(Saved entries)
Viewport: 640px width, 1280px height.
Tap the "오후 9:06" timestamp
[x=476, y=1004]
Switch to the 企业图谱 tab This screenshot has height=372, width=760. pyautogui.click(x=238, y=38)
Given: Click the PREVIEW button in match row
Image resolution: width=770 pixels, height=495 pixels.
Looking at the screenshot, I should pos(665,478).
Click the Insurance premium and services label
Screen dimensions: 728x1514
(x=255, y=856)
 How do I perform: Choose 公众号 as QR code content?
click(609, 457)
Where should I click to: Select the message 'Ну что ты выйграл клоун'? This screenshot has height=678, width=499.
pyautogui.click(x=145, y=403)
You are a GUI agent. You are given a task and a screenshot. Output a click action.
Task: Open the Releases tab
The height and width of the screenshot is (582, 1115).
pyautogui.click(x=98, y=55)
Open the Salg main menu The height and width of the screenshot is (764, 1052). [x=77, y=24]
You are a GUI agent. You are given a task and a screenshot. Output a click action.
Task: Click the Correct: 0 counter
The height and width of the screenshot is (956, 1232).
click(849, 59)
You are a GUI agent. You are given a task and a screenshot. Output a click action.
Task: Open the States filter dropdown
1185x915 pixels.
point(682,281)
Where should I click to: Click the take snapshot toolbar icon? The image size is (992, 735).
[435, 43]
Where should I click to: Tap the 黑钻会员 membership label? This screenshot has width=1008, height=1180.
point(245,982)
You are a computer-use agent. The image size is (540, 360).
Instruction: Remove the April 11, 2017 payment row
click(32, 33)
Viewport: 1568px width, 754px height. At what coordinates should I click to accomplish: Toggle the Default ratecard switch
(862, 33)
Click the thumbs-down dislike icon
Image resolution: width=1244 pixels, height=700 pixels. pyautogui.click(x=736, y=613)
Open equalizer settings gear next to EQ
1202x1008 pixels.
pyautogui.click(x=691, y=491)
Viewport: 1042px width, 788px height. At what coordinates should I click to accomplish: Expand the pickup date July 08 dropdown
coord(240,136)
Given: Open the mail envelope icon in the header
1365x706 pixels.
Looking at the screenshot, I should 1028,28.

WHAT IS NEEDED.
Please set down each of the entries above exactly as given.

REPLY TO THE TASK.
Viewport: 640px width, 1280px height.
Tap the "오후 9:06" timestamp
[x=476, y=1004]
Switch to the 企业图谱 tab This screenshot has height=372, width=760. pyautogui.click(x=238, y=38)
Given: Click the PREVIEW button in match row
Image resolution: width=770 pixels, height=495 pixels.
Looking at the screenshot, I should pos(665,478).
Click the Insurance premium and services label
Screen dimensions: 728x1514
(x=255, y=856)
 How do I perform: Choose 公众号 as QR code content?
click(609, 457)
Where should I click to: Select the message 'Ну что ты выйграл клоун'? This screenshot has height=678, width=499.
pyautogui.click(x=145, y=403)
You are a GUI agent. You are given a task and a screenshot. Output a click action.
Task: Open the Releases tab
The height and width of the screenshot is (582, 1115).
pyautogui.click(x=98, y=55)
Open the Salg main menu The height and width of the screenshot is (764, 1052). [x=77, y=24]
You are a GUI agent. You are given a task and a screenshot. Output a click action.
Task: Click the Correct: 0 counter
The height and width of the screenshot is (956, 1232).
click(849, 59)
You are a GUI agent. You are given a task and a screenshot. Output a click action.
Task: Open the States filter dropdown
1185x915 pixels.
point(682,281)
Where should I click to: Click the take snapshot toolbar icon? The image size is (992, 735).
[435, 43]
Where should I click to: Tap the 黑钻会员 membership label? This screenshot has width=1008, height=1180.
point(245,982)
You are a computer-use agent. The image size is (540, 360).
Instruction: Remove the April 11, 2017 payment row
click(32, 33)
Viewport: 1568px width, 754px height. At what coordinates should I click to accomplish: Toggle the Default ratecard switch
(862, 33)
Click the thumbs-down dislike icon
Image resolution: width=1244 pixels, height=700 pixels. pyautogui.click(x=736, y=613)
Open equalizer settings gear next to EQ
1202x1008 pixels.
pyautogui.click(x=691, y=491)
Viewport: 1042px width, 788px height. At what coordinates should I click to accomplish: Expand the pickup date July 08 dropdown
coord(240,136)
Given: Open the mail envelope icon in the header
1365x706 pixels.
Looking at the screenshot, I should 1028,28.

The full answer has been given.